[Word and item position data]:
────────────────

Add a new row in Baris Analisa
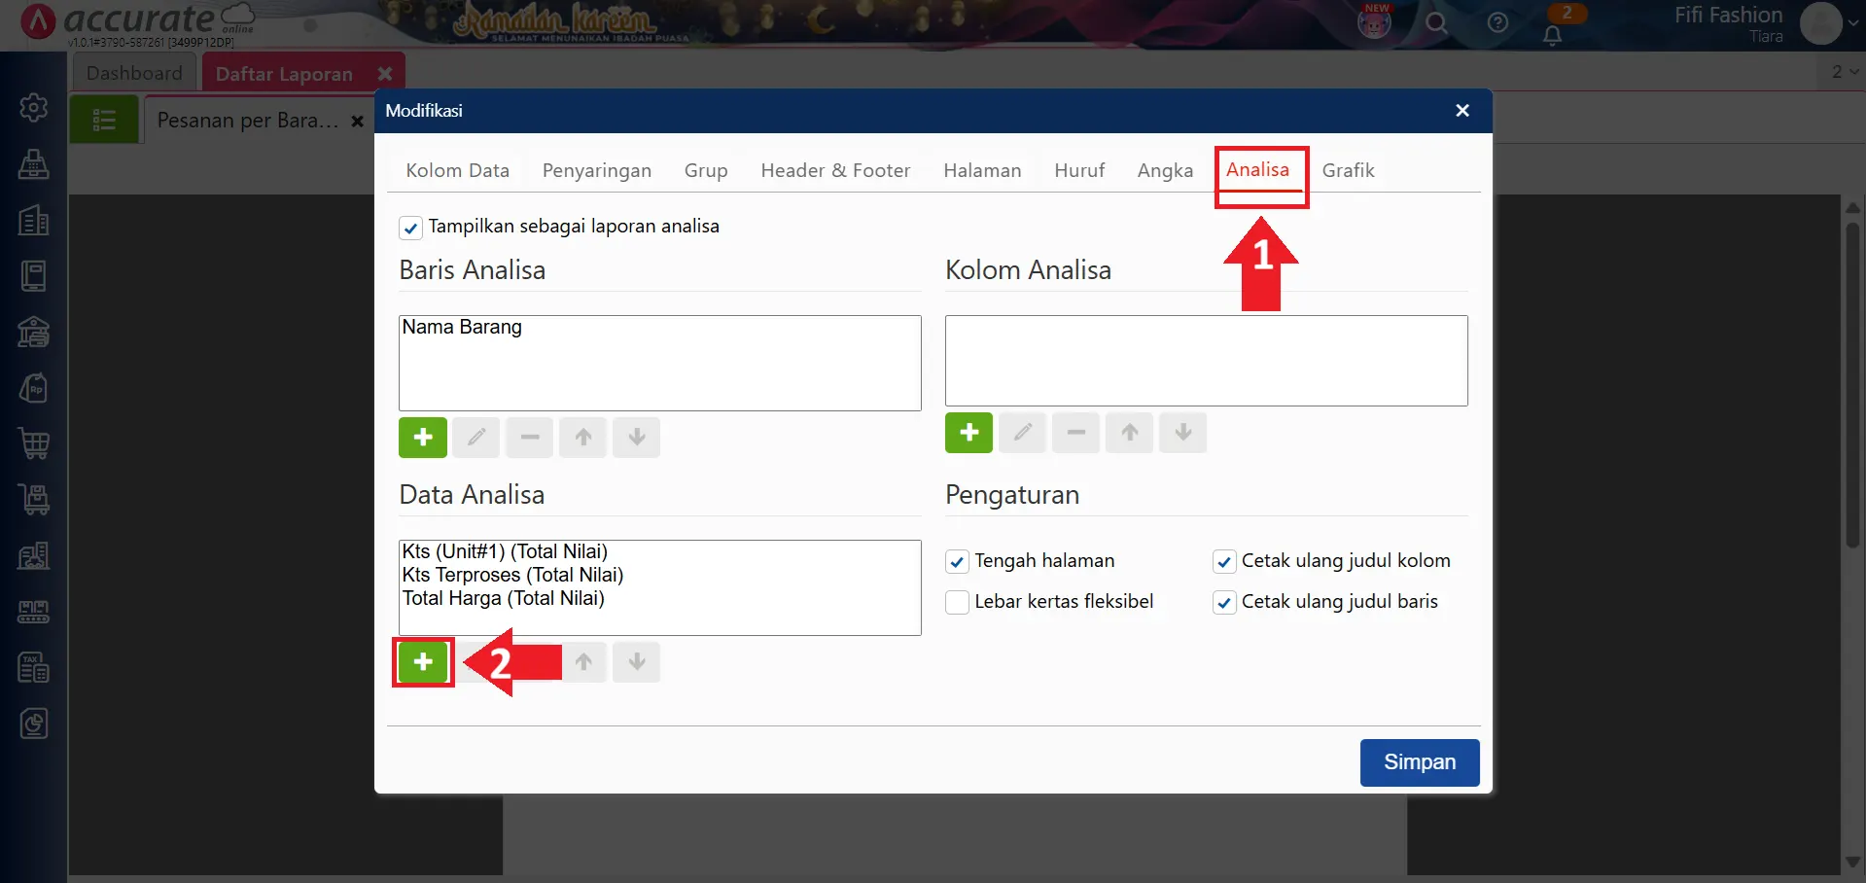The width and height of the screenshot is (1866, 883). [x=423, y=438]
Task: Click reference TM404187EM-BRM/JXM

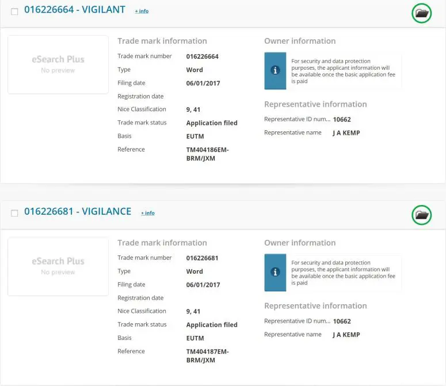Action: click(x=207, y=355)
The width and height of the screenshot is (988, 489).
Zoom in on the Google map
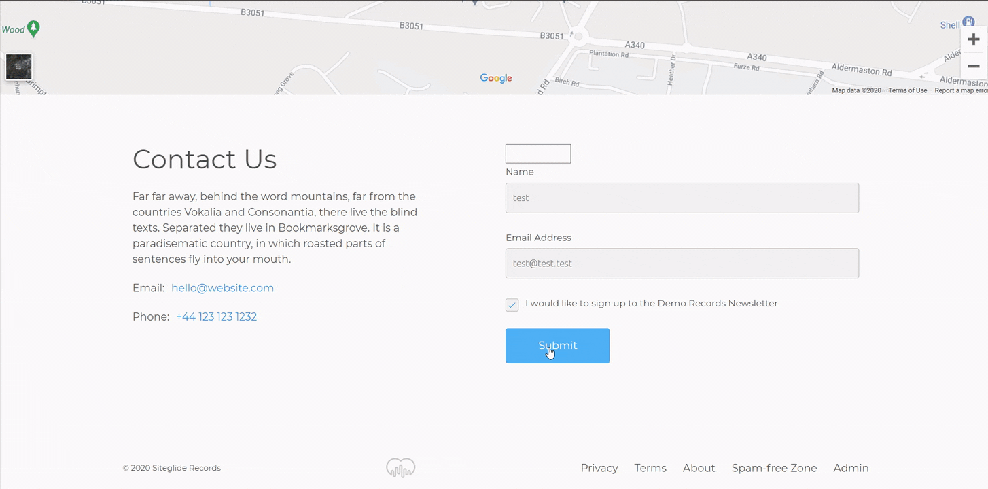click(973, 39)
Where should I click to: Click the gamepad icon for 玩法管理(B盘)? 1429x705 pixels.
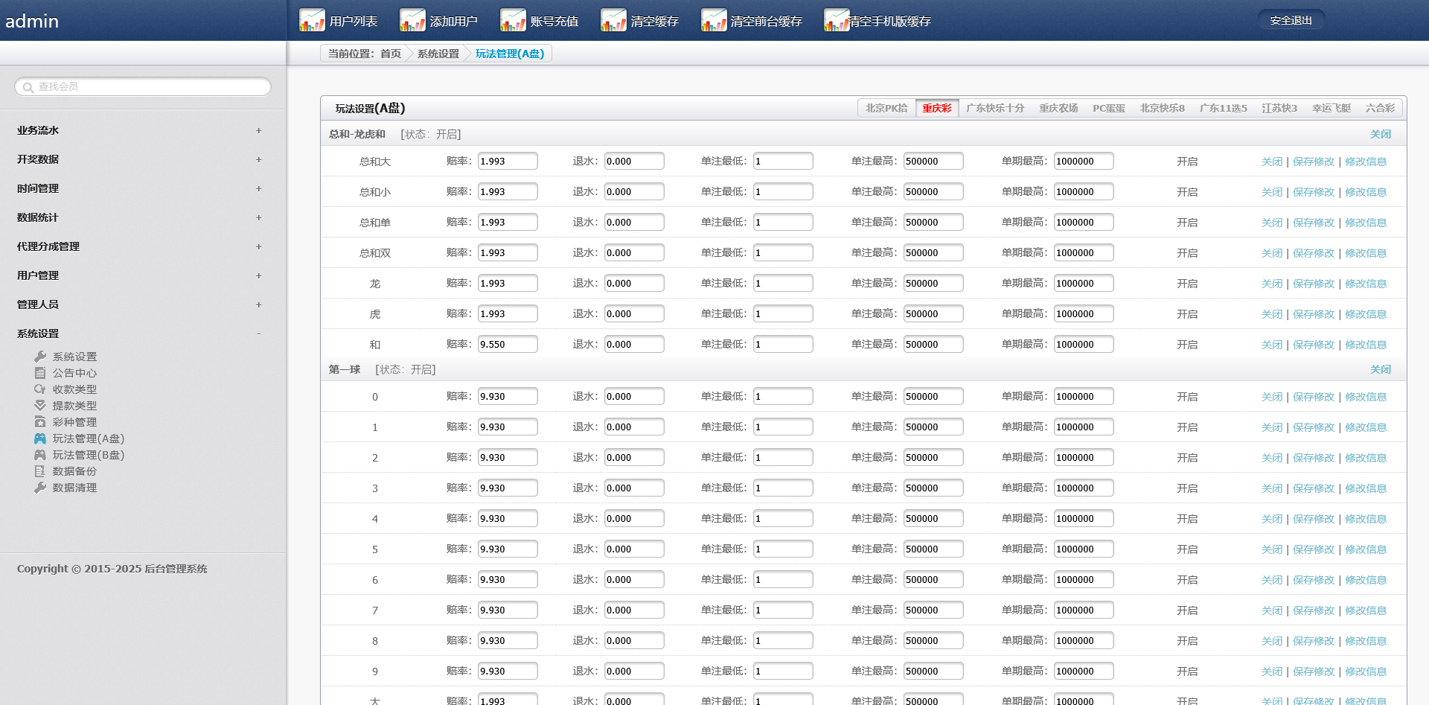click(40, 455)
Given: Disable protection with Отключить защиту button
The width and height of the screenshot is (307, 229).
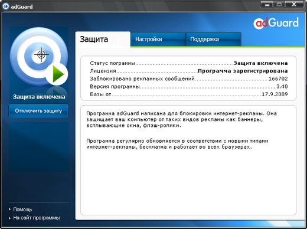Looking at the screenshot, I should click(x=38, y=111).
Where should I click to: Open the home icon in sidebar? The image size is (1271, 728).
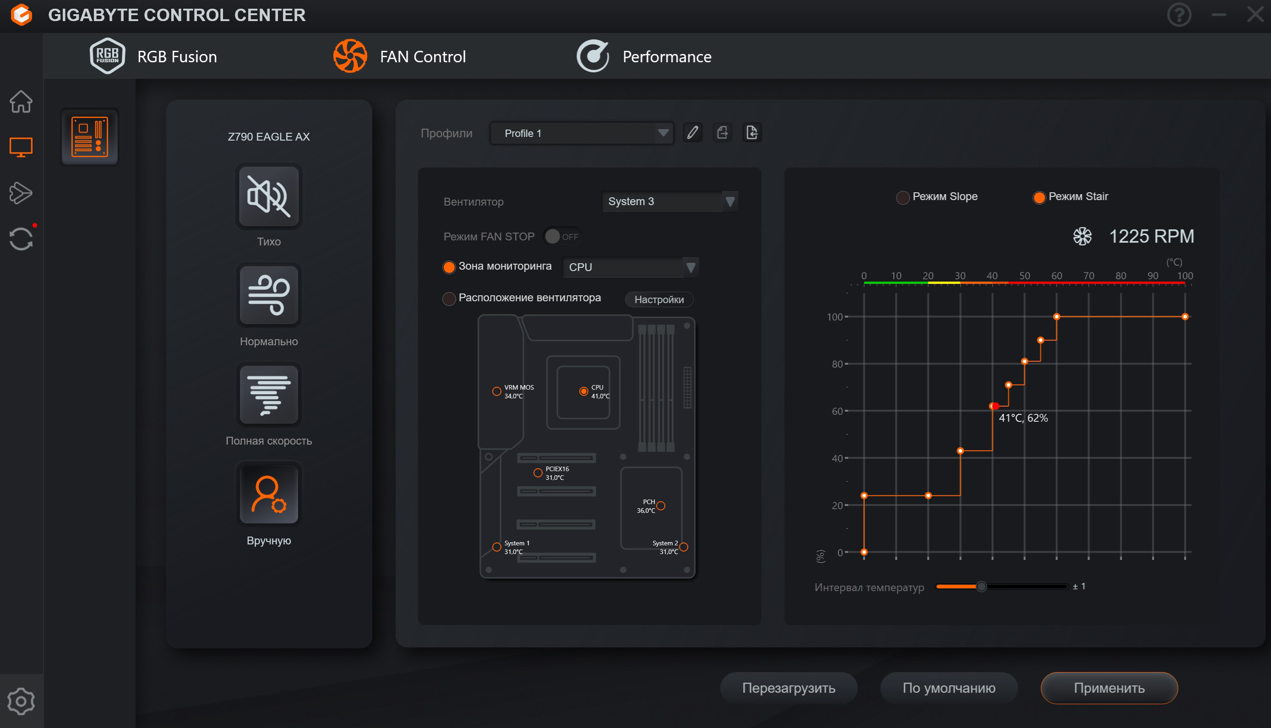tap(21, 102)
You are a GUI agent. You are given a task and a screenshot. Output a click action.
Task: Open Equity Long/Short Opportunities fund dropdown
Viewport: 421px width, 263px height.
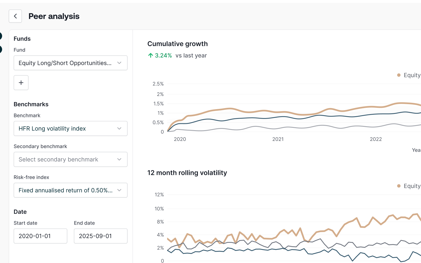tap(65, 63)
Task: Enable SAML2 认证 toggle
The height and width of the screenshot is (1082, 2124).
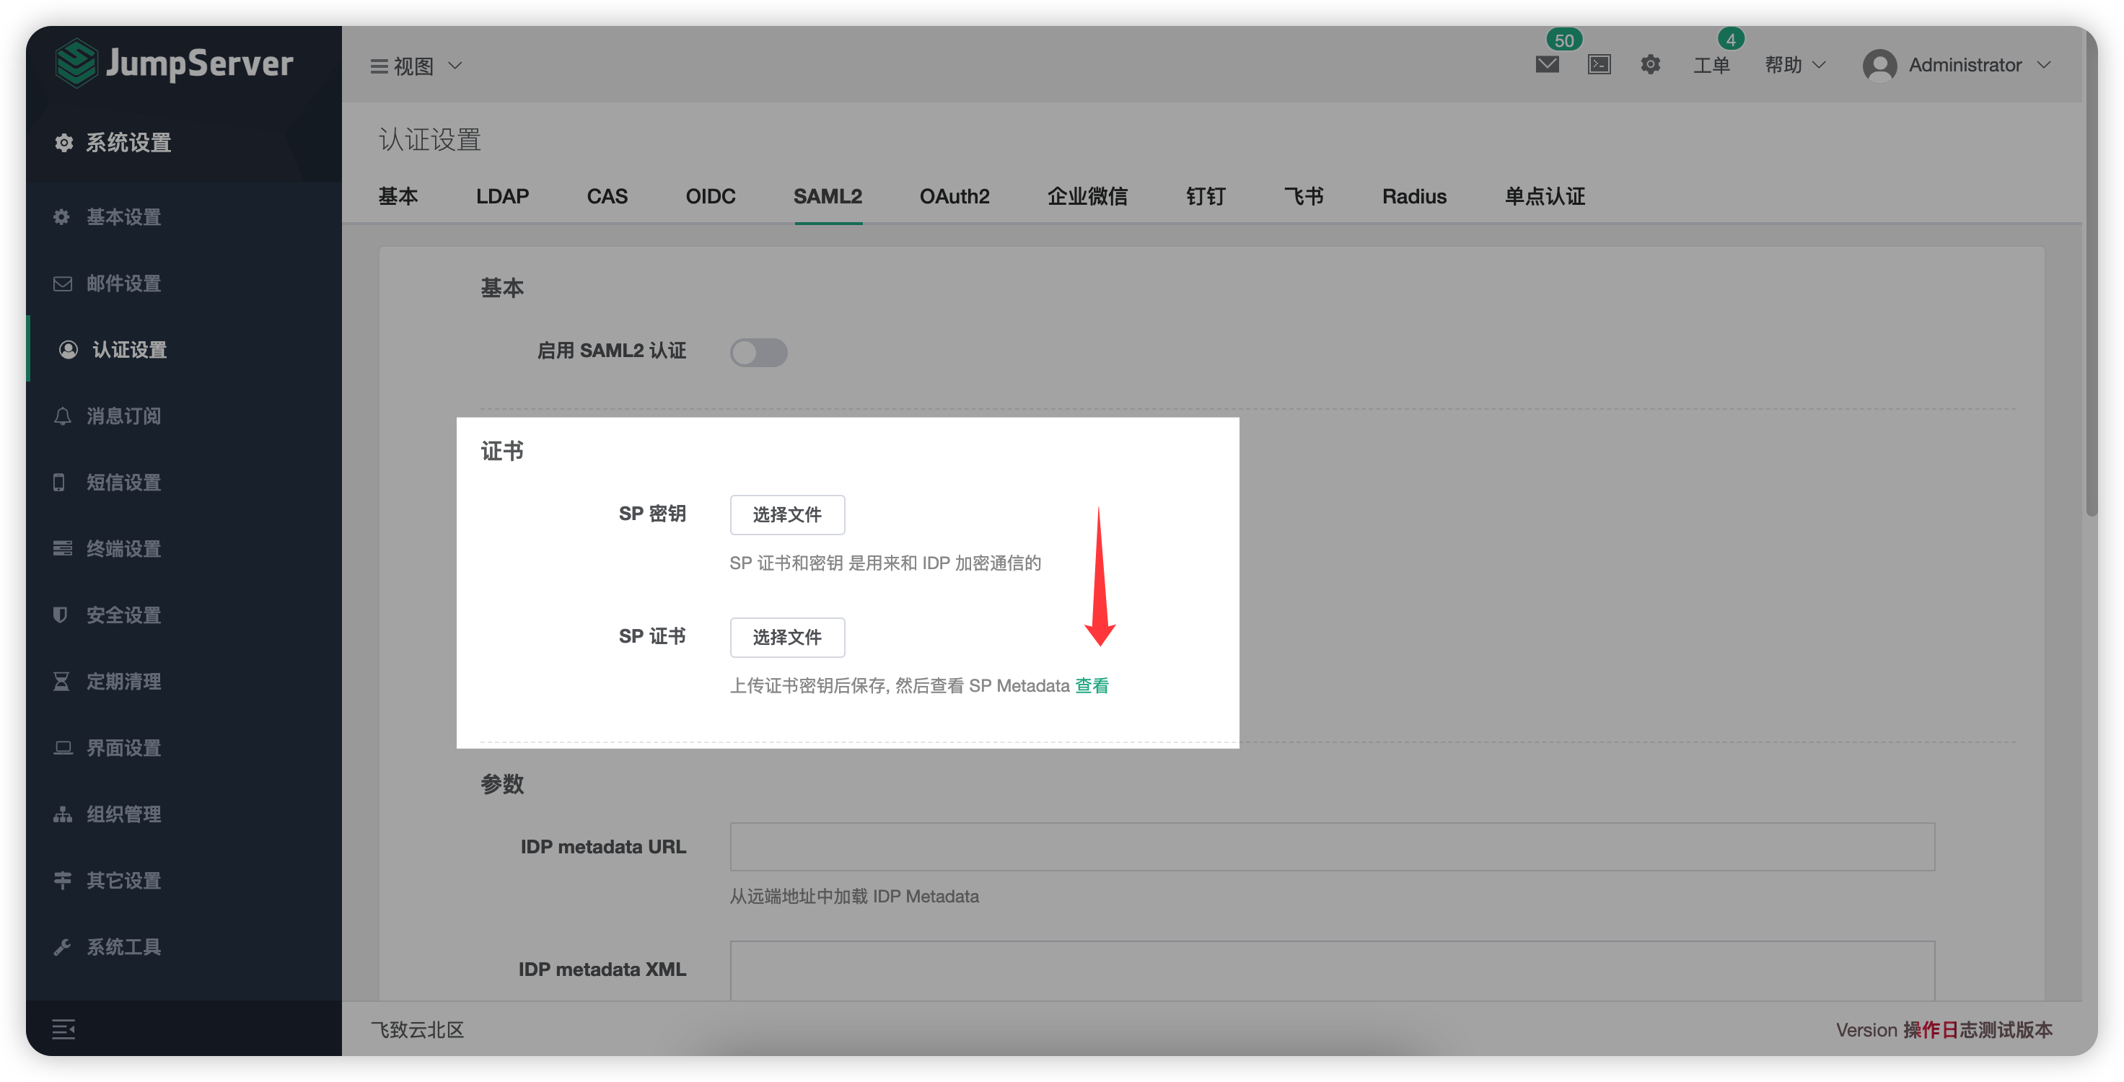Action: 758,352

────────────────

[Task requirements]:
Copy the listing above line for line, omitting the pictures from your copy.

[Exercise output]:
Add a new row in Baris Analisa
The width and height of the screenshot is (1866, 883). [x=423, y=438]
Task: Click reference TM404187EM-BRM/JXM

Action: click(x=207, y=355)
The width and height of the screenshot is (988, 489).
Zoom in on the Google map
click(973, 39)
Where should I click to: Click the gamepad icon for 玩法管理(B盘)? 1429x705 pixels.
click(40, 455)
Given: Disable protection with Отключить защиту button
The width and height of the screenshot is (307, 229).
Looking at the screenshot, I should click(x=38, y=111).
Where should I click to: Open the home icon in sidebar? The image size is (1271, 728).
tap(21, 102)
You are a GUI agent. You are given a task and a screenshot. Output a click action.
Task: Open Equity Long/Short Opportunities fund dropdown
Viewport: 421px width, 263px height.
tap(65, 63)
Task: Enable SAML2 认证 toggle
The height and width of the screenshot is (1082, 2124).
Action: 758,352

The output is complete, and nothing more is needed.